Claire Brook, employment law partner at Aaron & Partners, thinks the announcement is overdue:

“Although this will come as welcome news to a huge number of employers, agencies and contractors there will also be many who believe this announcement has come far too late. Many businesses have already implemented their IR35 strategy and a significant number of contractors have already had contracts terminated.

“We have never seen a time where so many employment law changes have come into place so quickly, and we are seeing new developments each day.  It’s been positive to see that during this time employers continue to seek solutions that will provide the best outcomes for their employees and businesses working together to support the community.  It is important to reiterate that given the pace of legal change it is vital that businesses seek professional advice at this time to keep up to date.”

The end of IR35 reforms?

Others are hopeful that the IR35 delay will see the changes being scrapped altogether, despite the government saying otherwise.

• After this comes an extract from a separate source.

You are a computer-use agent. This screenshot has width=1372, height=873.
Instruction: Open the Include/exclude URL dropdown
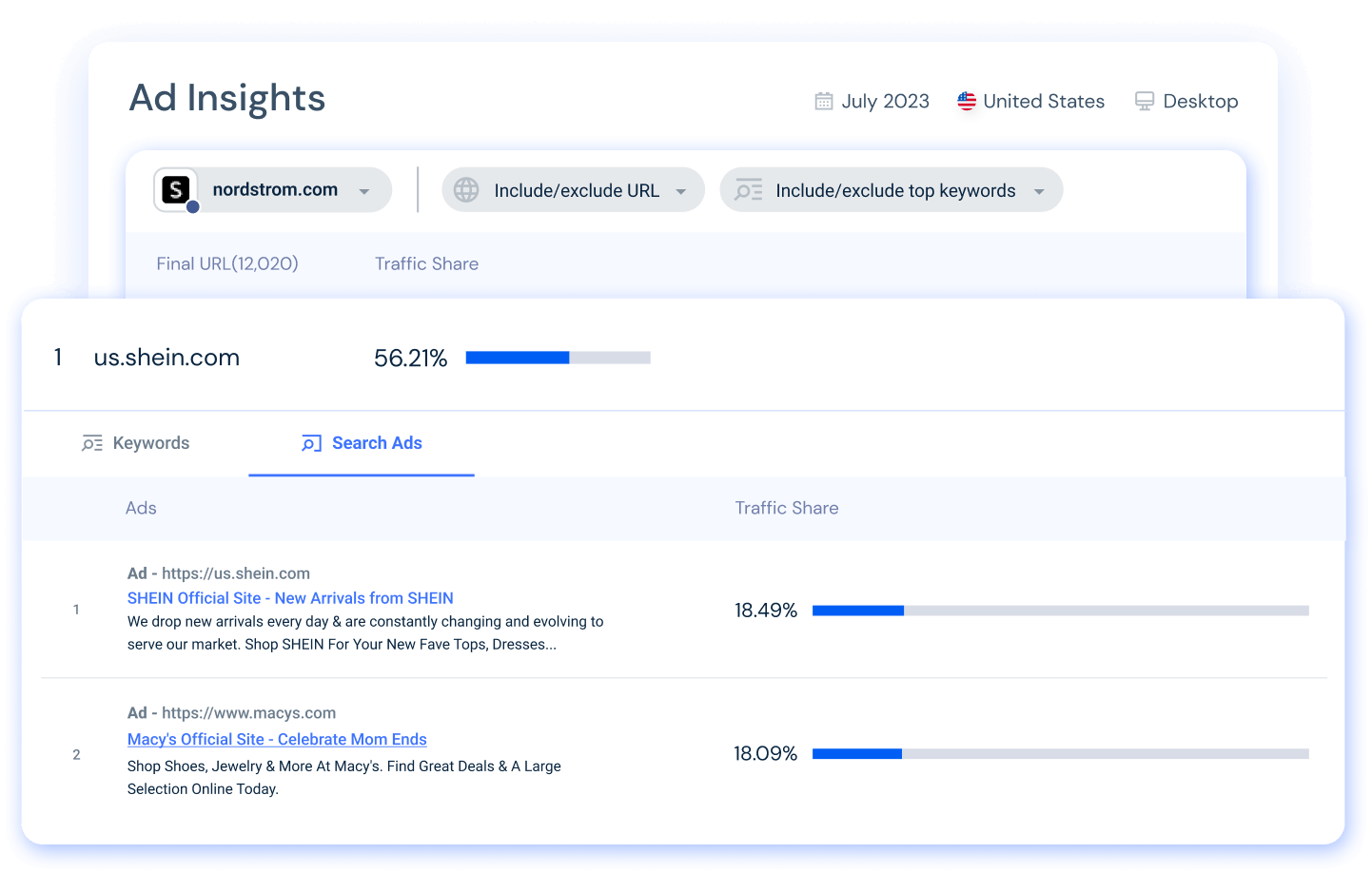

James Poyser, CEO of inniAccounts and founder of offpayroll.org.uk, said:

“This will give time for the Lords review to be published, and we hope that the Treasury and HMRC listen to their recommendations before attempting to re-table this legislation for April 2021.”

FCSA chief executive, Julia Kermode, is concerned about the money that has already gone into complying with the reforms:

“We are aware through our evidence submitted to various government bodies, including the House of Lords, that some businesses have spent in excess of £700k in preparing for the private sector reforms which illustrates only the tip of the iceberg of the cost to businesses and the economy.

“I very much hope that some detailed analysis of the wider implications of this reform can be undertaken in the coming months in order to establish whether or not it should be scrapped entirely, rather than simply ploughing on in 12 months’ time.”

Dave Chaplin, director of the Stop The Off-Payroll Tax campaign and CEO of ContractorCalculator, said:

“We would like to thank our 2600 campaigners for their excellent and tenacious work and we thank all the MPs who raised their concerns with the Treasury and opposed the flawed policy.

“We must now keep pushing for changes to outlaw the disgrace of ‘zero rights employment’ and to make it illegal for firms to push employer’s taxation onto contractors. We must also push for the genuine review of IR35 legislation promised by the previous Chancellor, as part of the Conservatives planned review into self-employment.”